The gap conjecture, proved about 15 years ago by Andrews and Clutterbuck, asserts that the fundamental eigenvalue gap of a Schrödinger operator on a convex domain of fixed diameter with a convex potential, is minimised in the degenerate limit by the Schrödinger operator on an interval of the same diameter, with constant potential. This generalises a roughly 30-year-old result of Lavine, for Schrödinger operators with convex potentials on intervals.

Here we explore what kinds of results can hold in the setting of Schrödinger operators on compact metric trees (the most natural graph analogue of convex domains, where convex potentials can be defined in a natural way). We show that, in general, lower bounds analogous to those on domains are not possible.

More precisely, if one fixes the diameter of the graphs and an upper bound on the \(L^\infty\)-norm of the potentials, then there is still asequence of graphs whose fundamental gap converges to zero; while even on a fixed graph, one can find a sequence of convex potentials (whose \(L^\infty\)-norm explodes) such that the fundamental gap converges to zero.
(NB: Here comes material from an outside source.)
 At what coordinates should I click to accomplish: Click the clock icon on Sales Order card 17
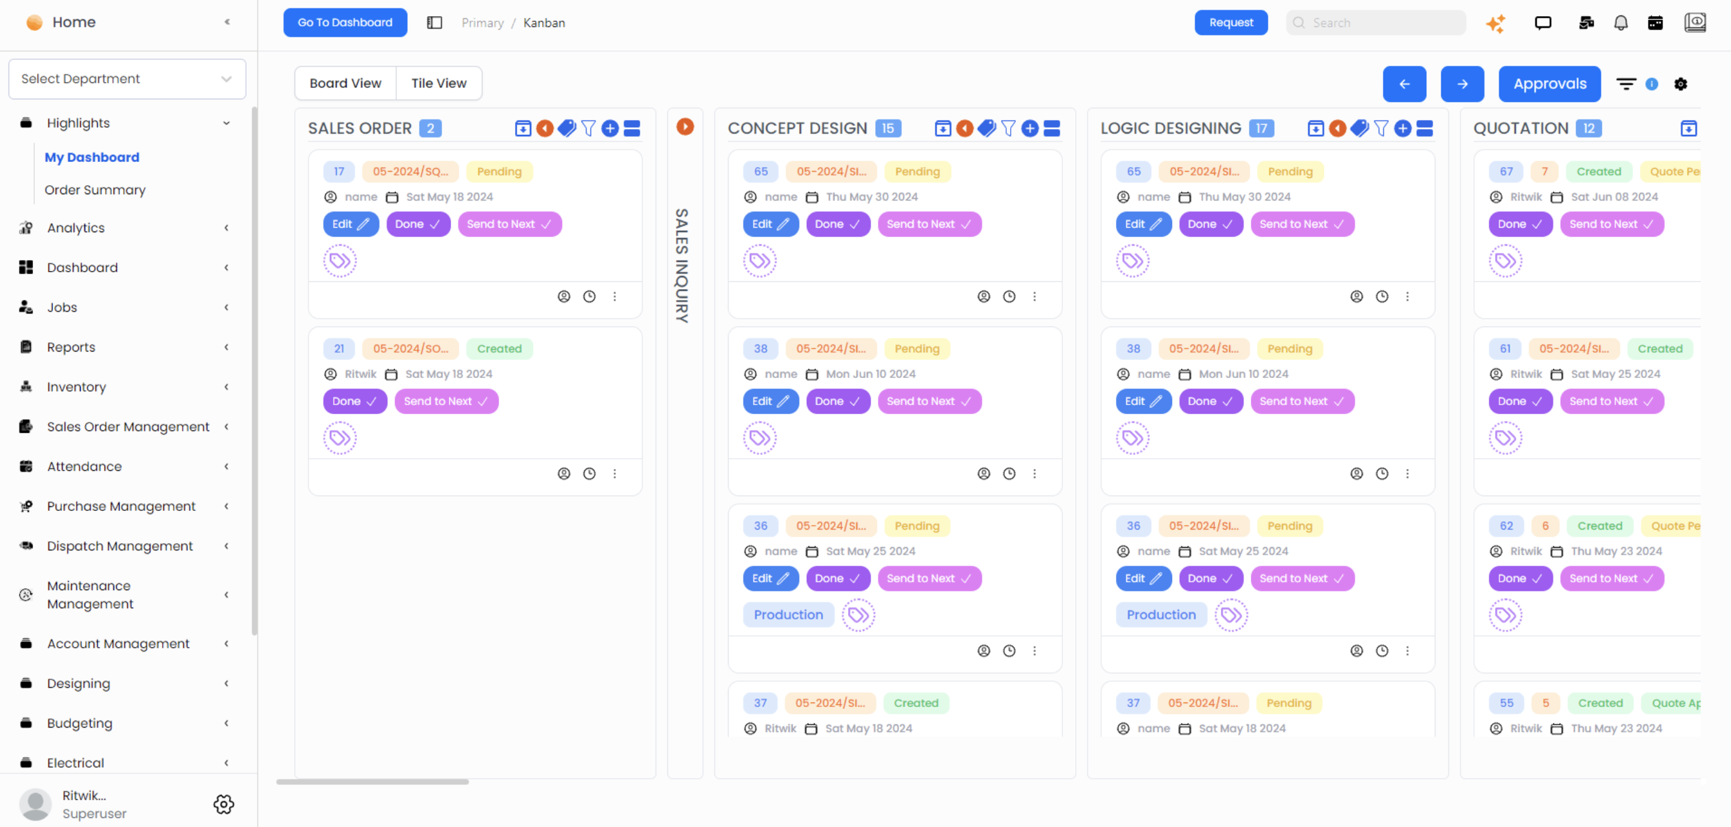pos(589,296)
However, on a given graph, if one restricts to potentials whose \(L^\infty\)-norm satisfies an a priori bound, then general compactness results based on Helly's theorem allow one to recover minimising and maximising convex potentials. In this case, the minimisers will be piecewise linear, but not constant in general. In fact, the constant potential being a minimiser seems to be a ``rare'' property in some sense, which we will try to make more precise in the talk.

This is based on joint work with Mohammed Ahrami, Zakaria El Allali, and Evans Harrell.